EXERCISE:
In the entries below, find the line containing "Instruction: Click the UV" and the line containing "Task: Click the Bayer Leverkusen team name". Copy those two lines and everything between them exactly, and only that.

* * * *

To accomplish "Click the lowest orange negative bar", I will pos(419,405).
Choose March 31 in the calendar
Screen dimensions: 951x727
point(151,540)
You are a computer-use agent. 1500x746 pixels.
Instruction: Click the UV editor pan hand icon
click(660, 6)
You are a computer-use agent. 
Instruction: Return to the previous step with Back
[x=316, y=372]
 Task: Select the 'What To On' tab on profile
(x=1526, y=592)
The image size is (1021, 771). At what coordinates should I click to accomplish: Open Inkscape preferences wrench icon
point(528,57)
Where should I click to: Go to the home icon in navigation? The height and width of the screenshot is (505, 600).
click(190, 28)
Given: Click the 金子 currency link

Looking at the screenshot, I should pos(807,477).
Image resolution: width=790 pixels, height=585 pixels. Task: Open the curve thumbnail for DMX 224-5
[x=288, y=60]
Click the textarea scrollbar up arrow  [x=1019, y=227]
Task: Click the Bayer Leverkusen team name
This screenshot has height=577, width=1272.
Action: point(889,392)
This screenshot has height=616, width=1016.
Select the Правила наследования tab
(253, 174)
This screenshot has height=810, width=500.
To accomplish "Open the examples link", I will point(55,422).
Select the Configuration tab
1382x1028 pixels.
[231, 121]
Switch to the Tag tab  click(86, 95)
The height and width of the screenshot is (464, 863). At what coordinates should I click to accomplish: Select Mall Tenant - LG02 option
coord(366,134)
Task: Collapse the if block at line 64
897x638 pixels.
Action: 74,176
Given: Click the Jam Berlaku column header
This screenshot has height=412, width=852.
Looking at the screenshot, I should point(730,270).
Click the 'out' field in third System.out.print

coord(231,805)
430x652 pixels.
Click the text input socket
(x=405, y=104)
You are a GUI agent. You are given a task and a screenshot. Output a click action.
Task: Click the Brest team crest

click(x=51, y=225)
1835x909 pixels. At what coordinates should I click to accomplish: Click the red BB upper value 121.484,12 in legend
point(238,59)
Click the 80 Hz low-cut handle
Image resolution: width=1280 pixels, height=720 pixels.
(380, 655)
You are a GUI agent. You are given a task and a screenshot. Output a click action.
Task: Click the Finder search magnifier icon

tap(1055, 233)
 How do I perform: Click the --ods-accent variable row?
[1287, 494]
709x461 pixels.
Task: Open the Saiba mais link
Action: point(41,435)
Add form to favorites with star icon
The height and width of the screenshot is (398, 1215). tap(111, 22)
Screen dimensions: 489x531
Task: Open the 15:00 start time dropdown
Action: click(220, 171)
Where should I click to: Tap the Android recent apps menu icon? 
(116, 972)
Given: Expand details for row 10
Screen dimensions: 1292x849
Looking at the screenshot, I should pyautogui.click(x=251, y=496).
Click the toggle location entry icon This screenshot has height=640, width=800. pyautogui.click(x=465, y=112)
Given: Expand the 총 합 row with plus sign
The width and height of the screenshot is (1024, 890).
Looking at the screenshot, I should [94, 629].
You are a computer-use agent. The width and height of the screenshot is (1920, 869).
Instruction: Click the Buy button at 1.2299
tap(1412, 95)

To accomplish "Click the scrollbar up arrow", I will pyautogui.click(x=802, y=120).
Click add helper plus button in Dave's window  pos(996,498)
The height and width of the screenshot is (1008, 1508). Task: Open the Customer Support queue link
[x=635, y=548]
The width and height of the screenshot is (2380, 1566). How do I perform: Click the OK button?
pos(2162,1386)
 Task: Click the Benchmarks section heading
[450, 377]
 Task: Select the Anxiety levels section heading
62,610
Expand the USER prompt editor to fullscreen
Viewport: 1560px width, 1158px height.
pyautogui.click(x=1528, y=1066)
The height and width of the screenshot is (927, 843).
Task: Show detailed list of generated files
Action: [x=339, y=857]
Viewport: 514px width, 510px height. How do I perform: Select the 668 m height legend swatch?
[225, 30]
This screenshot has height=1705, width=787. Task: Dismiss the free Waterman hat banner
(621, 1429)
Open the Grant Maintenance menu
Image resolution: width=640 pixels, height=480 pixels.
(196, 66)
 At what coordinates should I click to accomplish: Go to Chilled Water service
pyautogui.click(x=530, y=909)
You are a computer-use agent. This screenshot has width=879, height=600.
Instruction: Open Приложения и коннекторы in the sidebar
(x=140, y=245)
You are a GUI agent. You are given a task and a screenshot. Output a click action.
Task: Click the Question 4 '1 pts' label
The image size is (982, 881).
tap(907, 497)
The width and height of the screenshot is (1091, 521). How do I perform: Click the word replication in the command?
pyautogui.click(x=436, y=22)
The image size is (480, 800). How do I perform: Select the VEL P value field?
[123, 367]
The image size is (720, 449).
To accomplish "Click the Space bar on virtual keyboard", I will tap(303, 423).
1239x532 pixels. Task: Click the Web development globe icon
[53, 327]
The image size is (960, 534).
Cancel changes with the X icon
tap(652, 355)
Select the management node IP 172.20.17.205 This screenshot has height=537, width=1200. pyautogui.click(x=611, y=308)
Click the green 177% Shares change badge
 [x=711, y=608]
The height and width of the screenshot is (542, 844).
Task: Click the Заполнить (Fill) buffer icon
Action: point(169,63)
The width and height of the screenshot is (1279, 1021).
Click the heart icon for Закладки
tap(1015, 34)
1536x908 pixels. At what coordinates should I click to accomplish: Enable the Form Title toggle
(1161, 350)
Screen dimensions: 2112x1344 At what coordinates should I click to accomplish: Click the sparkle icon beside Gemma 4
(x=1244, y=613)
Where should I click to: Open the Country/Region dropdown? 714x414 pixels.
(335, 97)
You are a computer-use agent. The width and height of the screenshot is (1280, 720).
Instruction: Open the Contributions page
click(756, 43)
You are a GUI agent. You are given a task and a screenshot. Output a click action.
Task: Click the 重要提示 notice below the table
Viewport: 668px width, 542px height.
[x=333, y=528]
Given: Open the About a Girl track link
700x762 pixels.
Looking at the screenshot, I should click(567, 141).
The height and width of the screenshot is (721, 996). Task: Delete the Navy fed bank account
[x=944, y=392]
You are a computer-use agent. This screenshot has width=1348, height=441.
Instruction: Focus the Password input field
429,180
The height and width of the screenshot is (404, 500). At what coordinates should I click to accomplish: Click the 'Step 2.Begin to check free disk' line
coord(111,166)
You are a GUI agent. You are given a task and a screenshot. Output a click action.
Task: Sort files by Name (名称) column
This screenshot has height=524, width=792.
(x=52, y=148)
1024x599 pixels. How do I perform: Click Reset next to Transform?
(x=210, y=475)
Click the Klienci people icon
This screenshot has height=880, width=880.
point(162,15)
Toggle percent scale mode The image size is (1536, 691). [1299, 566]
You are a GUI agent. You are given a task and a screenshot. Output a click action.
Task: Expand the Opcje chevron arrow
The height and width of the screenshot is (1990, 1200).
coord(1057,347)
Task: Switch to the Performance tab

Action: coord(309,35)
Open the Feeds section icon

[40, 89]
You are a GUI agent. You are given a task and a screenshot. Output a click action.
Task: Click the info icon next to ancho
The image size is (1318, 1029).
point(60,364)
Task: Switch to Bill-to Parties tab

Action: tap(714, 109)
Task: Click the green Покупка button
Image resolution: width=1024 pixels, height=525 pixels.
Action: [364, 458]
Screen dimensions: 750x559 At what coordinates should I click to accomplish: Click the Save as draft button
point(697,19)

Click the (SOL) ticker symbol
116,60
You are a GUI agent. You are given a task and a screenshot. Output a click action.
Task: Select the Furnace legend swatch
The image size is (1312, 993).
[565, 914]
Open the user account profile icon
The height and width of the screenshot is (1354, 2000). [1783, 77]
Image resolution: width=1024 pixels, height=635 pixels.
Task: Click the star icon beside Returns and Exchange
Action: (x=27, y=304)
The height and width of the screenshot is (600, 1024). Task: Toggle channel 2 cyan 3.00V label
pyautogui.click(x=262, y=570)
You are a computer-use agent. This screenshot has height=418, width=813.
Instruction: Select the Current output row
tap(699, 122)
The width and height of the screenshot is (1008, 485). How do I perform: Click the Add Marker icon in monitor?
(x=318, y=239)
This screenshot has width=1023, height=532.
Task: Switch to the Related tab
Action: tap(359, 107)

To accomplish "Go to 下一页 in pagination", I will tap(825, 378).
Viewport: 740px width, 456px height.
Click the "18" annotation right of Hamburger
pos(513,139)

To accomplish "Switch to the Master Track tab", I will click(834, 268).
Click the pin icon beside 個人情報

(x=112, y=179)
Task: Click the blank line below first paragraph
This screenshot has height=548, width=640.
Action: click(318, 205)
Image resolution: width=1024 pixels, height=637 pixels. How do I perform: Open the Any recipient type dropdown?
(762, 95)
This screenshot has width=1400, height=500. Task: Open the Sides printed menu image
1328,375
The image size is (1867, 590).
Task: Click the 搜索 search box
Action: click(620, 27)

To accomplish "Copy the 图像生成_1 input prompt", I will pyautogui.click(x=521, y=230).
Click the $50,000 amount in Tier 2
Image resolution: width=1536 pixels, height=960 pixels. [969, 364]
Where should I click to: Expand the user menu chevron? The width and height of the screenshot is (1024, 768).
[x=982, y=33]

* * * *

RESPONSE TO THE TASK:
Instruction: Click the UV editor pan hand icon
click(660, 6)
You are a computer-use agent. 
Instruction: Return to the previous step with Back
[x=316, y=372]
 Task: Select the 'What To On' tab on profile
(x=1526, y=592)
The image size is (1021, 771). At what coordinates should I click to accomplish: Open Inkscape preferences wrench icon
point(528,57)
Where should I click to: Go to the home icon in navigation? The height and width of the screenshot is (505, 600).
click(190, 28)
Given: Click the 金子 currency link

Looking at the screenshot, I should pos(807,477).
Image resolution: width=790 pixels, height=585 pixels. Task: Open the curve thumbnail for DMX 224-5
[x=288, y=60]
Click the textarea scrollbar up arrow  [x=1019, y=227]
Task: Click the Bayer Leverkusen team name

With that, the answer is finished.